[Opening Provided data section]
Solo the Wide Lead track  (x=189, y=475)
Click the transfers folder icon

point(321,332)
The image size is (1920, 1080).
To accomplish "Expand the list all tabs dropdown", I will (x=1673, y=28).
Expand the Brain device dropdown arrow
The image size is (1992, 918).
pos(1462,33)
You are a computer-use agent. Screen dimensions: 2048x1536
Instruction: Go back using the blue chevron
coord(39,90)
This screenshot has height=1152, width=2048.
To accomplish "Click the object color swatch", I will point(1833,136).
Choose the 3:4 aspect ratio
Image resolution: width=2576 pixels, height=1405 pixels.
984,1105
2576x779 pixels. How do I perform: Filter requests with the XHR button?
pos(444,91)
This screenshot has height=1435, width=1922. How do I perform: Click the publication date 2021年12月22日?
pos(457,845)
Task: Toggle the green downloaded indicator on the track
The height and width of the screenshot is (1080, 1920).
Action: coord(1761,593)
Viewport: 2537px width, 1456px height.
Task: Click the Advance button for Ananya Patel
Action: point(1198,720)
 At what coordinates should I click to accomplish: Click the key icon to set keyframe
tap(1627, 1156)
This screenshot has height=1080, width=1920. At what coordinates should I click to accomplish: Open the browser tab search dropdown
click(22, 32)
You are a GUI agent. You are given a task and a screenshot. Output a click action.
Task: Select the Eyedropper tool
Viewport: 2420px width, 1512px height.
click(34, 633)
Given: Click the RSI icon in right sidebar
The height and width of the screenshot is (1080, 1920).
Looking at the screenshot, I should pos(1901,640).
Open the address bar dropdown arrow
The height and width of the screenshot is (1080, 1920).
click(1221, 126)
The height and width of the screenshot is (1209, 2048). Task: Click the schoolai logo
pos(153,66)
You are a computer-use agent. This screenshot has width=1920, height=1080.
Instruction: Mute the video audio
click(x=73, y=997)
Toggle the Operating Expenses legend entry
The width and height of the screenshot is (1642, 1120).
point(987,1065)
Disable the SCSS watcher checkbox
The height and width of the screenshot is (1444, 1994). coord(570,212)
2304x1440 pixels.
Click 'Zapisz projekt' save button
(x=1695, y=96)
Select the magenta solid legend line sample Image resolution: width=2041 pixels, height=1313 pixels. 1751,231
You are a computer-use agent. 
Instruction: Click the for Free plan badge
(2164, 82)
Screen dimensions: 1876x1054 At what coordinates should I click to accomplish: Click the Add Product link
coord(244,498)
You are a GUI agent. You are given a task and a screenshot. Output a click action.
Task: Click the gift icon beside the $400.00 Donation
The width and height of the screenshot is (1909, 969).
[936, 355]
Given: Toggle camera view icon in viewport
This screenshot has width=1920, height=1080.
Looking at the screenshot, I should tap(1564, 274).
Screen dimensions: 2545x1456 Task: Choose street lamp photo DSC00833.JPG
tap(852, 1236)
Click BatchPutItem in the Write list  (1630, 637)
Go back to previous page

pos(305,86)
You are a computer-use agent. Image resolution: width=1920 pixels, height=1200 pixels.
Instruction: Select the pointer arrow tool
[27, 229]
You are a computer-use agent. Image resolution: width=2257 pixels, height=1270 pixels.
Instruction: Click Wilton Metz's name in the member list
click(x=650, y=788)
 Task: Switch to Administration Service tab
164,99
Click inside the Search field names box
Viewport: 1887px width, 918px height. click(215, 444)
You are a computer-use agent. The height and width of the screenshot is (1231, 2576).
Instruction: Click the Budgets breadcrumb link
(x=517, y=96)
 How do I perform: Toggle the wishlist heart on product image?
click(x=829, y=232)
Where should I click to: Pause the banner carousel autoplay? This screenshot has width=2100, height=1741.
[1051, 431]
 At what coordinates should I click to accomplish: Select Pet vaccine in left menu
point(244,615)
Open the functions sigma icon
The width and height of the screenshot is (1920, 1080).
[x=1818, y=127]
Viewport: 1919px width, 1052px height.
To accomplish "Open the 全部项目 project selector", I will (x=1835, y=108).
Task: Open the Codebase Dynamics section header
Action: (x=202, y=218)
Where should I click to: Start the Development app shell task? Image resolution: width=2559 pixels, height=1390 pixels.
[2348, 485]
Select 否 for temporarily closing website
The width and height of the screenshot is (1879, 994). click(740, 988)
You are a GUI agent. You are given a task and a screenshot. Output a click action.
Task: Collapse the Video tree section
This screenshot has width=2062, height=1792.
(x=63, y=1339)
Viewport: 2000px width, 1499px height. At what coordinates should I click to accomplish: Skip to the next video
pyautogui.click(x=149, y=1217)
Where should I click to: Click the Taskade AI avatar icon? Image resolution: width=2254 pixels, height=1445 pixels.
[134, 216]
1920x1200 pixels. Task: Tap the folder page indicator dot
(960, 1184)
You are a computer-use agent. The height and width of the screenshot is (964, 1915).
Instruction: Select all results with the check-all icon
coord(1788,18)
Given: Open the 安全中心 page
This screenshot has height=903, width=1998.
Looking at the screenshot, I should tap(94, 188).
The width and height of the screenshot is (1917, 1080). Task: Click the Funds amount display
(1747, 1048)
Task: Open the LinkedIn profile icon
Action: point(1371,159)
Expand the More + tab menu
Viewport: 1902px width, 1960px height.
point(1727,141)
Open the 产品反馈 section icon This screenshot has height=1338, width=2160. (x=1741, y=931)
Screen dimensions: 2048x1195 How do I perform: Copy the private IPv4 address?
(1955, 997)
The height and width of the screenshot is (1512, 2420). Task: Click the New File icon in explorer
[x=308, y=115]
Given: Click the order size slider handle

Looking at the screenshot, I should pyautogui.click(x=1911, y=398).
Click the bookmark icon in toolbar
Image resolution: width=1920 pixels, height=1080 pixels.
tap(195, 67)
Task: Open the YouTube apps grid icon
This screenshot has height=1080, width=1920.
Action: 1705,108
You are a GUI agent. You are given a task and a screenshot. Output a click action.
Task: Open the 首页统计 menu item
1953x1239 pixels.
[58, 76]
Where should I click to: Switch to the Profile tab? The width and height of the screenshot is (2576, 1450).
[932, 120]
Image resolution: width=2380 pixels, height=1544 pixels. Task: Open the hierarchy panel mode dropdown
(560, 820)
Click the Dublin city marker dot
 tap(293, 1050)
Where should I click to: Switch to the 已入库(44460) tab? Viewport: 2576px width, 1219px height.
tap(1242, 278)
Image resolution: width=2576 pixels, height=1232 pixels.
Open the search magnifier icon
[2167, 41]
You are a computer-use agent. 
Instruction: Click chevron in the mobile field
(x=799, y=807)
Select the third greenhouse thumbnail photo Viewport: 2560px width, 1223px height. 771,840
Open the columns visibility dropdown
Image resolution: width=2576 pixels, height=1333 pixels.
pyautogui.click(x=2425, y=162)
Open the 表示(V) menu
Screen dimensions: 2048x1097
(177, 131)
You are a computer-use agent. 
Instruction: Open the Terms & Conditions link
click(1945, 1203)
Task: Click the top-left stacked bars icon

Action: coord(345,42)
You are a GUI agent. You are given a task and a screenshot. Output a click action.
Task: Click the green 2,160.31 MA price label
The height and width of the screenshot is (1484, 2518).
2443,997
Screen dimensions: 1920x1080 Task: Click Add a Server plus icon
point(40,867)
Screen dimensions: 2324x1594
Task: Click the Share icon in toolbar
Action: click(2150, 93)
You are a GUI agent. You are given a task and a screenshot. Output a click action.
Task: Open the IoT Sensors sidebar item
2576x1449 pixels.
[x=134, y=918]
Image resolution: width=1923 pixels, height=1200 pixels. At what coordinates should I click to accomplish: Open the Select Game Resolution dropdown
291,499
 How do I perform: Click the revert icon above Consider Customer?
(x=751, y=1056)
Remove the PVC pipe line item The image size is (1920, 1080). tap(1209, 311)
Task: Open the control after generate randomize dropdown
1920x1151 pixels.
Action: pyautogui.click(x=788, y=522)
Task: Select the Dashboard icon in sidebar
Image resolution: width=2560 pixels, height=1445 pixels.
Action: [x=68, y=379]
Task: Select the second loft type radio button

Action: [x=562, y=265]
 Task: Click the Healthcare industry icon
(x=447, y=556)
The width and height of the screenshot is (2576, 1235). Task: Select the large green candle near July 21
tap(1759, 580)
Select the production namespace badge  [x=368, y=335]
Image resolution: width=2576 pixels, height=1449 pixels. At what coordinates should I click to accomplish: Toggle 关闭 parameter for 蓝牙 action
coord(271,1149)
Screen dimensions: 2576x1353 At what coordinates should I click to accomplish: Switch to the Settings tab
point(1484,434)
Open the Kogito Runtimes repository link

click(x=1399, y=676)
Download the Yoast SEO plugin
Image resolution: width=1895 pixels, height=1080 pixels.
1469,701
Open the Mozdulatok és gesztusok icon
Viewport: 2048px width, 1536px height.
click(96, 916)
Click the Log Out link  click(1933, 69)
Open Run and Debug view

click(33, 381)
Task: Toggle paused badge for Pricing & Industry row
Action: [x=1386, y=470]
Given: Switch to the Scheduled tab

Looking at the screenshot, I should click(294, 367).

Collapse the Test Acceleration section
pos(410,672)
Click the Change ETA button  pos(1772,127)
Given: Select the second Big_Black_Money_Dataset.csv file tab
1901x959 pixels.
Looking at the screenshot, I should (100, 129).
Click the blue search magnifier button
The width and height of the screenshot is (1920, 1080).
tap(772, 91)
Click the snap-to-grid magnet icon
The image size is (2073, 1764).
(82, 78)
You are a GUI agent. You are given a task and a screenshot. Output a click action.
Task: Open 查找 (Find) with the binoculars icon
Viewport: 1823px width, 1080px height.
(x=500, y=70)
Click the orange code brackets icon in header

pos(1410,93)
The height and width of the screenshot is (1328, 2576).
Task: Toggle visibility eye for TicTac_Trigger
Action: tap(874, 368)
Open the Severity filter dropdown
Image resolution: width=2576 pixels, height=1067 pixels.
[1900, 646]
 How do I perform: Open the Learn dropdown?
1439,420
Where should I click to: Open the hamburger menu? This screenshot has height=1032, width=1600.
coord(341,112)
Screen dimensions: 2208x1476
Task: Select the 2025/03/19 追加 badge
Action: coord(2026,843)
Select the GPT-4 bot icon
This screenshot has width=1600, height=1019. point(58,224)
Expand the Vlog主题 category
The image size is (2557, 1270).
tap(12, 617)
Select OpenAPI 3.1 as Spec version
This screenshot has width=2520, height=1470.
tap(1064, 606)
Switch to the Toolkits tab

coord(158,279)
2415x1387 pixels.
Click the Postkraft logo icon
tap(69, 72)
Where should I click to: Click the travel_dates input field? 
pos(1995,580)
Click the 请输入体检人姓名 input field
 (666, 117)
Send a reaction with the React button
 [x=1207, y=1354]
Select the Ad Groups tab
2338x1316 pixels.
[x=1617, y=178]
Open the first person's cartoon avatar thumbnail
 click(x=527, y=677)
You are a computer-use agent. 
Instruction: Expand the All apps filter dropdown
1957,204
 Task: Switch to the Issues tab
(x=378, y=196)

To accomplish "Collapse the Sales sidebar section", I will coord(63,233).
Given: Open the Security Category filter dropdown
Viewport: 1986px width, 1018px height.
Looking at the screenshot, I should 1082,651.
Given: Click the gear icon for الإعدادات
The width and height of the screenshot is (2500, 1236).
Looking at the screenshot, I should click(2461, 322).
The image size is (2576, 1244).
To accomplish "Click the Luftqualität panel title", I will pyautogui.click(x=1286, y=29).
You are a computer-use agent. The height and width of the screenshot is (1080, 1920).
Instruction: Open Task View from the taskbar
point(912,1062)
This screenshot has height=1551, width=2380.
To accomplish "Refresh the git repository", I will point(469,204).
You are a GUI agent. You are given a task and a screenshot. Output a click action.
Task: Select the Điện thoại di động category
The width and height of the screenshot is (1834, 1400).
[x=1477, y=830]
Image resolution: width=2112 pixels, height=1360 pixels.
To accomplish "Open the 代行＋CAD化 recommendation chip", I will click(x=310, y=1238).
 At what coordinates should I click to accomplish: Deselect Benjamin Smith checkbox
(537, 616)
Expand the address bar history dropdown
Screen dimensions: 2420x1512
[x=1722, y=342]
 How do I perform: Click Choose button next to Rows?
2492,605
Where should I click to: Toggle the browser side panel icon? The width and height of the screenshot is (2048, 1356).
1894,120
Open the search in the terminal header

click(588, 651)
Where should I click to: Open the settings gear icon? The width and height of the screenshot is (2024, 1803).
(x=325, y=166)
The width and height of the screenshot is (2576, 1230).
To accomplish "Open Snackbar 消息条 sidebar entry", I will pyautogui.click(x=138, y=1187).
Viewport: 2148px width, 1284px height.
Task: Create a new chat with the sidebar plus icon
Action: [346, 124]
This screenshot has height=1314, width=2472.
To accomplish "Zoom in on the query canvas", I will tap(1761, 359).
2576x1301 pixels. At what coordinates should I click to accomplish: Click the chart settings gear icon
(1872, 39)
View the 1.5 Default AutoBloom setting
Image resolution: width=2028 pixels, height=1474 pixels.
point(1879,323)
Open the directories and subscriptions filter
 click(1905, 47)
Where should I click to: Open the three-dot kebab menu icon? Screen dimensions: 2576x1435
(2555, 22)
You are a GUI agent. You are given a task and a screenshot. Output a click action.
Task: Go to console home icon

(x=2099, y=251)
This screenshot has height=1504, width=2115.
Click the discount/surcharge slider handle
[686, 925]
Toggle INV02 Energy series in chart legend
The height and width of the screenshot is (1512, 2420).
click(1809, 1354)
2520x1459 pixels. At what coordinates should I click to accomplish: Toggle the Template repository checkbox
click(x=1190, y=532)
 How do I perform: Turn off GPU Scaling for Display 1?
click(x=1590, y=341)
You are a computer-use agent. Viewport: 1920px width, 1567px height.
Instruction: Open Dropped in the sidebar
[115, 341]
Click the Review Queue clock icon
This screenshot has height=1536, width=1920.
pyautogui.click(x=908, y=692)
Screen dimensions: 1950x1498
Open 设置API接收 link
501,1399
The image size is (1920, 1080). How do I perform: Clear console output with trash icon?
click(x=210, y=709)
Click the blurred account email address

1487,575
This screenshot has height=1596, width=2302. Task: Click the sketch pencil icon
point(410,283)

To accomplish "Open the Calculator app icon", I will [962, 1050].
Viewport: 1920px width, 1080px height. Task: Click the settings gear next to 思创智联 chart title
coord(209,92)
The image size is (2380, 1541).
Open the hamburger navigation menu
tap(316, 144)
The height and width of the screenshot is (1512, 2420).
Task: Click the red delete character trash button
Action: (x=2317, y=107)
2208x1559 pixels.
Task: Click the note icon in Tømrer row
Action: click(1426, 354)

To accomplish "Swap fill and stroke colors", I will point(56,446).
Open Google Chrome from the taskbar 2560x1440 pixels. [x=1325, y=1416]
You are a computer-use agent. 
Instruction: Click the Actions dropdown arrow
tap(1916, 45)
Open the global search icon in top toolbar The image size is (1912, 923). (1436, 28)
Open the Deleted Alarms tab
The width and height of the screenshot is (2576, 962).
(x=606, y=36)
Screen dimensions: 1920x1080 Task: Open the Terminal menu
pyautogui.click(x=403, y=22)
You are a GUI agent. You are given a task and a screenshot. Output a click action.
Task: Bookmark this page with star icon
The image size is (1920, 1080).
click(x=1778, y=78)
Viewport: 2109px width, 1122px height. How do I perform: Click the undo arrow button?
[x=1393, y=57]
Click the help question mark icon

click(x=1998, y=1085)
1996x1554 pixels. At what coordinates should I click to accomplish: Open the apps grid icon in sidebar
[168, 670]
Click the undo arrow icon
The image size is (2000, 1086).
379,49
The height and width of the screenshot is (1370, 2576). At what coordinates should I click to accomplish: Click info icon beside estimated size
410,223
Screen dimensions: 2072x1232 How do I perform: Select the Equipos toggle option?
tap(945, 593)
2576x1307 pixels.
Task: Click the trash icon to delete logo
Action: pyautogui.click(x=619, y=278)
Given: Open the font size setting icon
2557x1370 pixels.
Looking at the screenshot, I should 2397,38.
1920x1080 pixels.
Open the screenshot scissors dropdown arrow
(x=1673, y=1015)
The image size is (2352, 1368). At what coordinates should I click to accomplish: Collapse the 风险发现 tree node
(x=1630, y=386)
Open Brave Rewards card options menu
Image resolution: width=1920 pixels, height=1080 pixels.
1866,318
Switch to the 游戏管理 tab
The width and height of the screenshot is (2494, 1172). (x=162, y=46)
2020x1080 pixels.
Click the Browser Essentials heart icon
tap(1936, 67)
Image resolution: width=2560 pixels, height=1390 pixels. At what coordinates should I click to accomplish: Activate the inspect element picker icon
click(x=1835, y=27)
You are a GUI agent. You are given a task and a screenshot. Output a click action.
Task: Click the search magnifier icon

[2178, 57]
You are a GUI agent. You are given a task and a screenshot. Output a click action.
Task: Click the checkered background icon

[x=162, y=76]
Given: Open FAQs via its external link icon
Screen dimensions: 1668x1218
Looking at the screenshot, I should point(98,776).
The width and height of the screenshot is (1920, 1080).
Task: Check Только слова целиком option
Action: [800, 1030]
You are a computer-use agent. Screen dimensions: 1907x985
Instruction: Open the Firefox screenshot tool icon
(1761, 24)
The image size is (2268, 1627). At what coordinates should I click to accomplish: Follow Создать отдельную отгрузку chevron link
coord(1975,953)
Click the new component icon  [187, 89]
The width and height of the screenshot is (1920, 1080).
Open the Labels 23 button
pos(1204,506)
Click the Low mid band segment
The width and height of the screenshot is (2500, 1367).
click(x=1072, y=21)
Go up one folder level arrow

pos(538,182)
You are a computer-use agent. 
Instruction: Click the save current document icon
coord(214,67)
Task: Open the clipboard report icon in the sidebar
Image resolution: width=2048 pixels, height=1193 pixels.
[Closing Provided data section]
Your objective ▸ Each line from the one that holds "Open the Labels 23 button" to the end of the records above should be transcribed exactly, both ends included.

Exercise output ▸
Open the Labels 23 button
pos(1204,506)
Click the Low mid band segment
The width and height of the screenshot is (2500, 1367).
click(x=1072, y=21)
Go up one folder level arrow

pos(538,182)
You are a computer-use agent. 
Instruction: Click the save current document icon
coord(214,67)
Task: Open the clipboard report icon in the sidebar
Image resolution: width=2048 pixels, height=1193 pixels.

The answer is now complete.